* _BRIEF_
Put each line of the material below into a Markdown table with the columns Row and Line, numbering the rows and omitting blank lines. Leave the pictures out of the table.
::: PROVIDED DATA
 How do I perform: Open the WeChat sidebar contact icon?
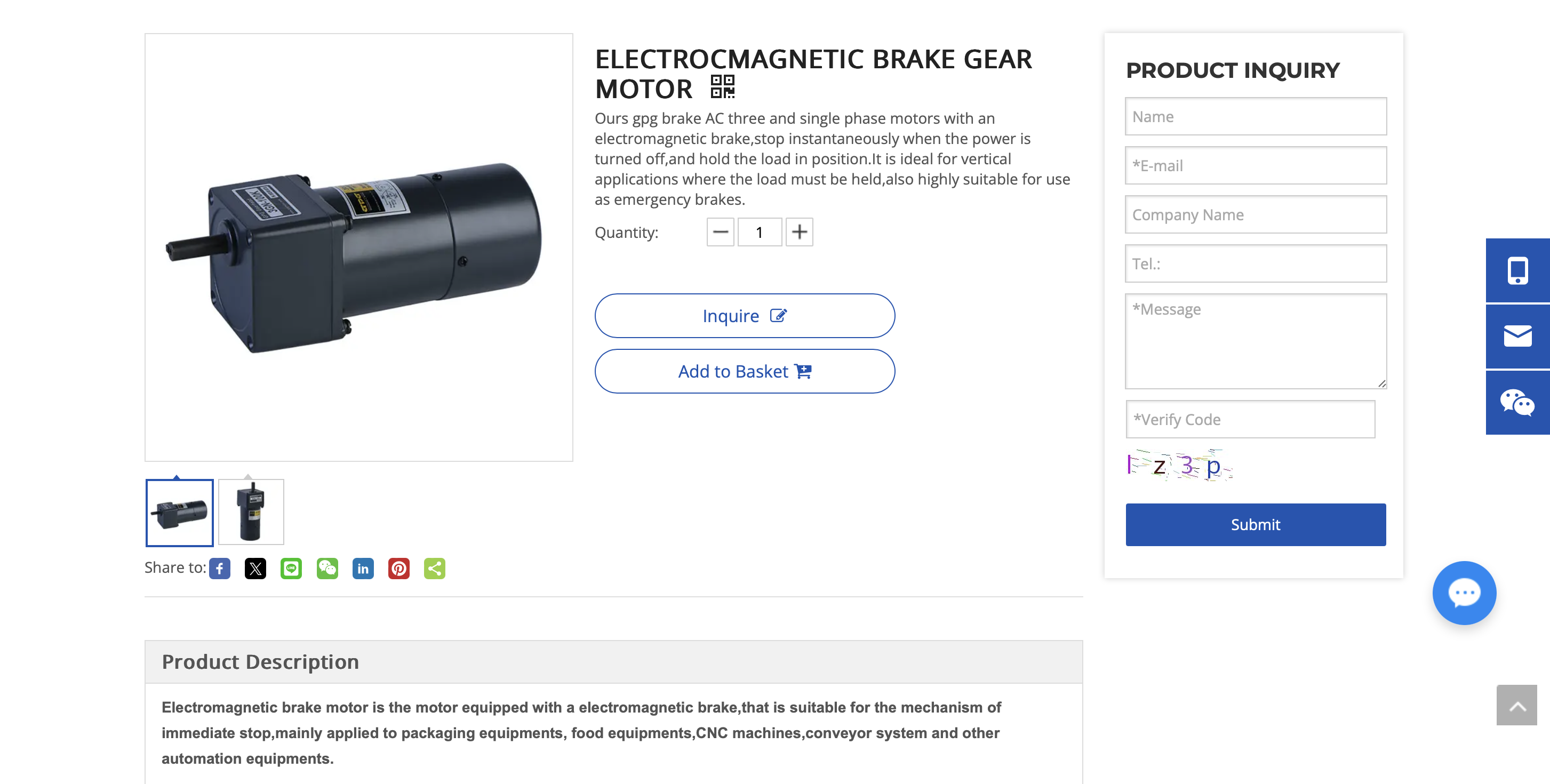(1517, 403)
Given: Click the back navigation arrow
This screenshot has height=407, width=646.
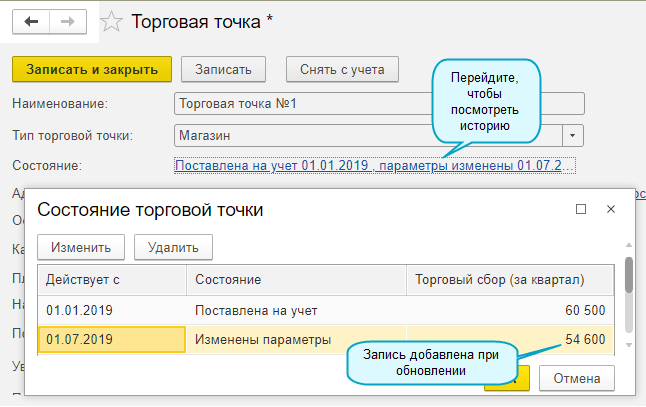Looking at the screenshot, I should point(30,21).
::::::
* _ANSWER TO THIS PROBLEM_
| Row | Line |
|---|---|
| 1 |  How do I perform: Open the WeChat sidebar contact icon? |
| 2 | (1517, 403) |
| 3 | Given: Click the back navigation arrow |
| 4 | This screenshot has height=407, width=646. |
| 5 | Looking at the screenshot, I should point(30,21). |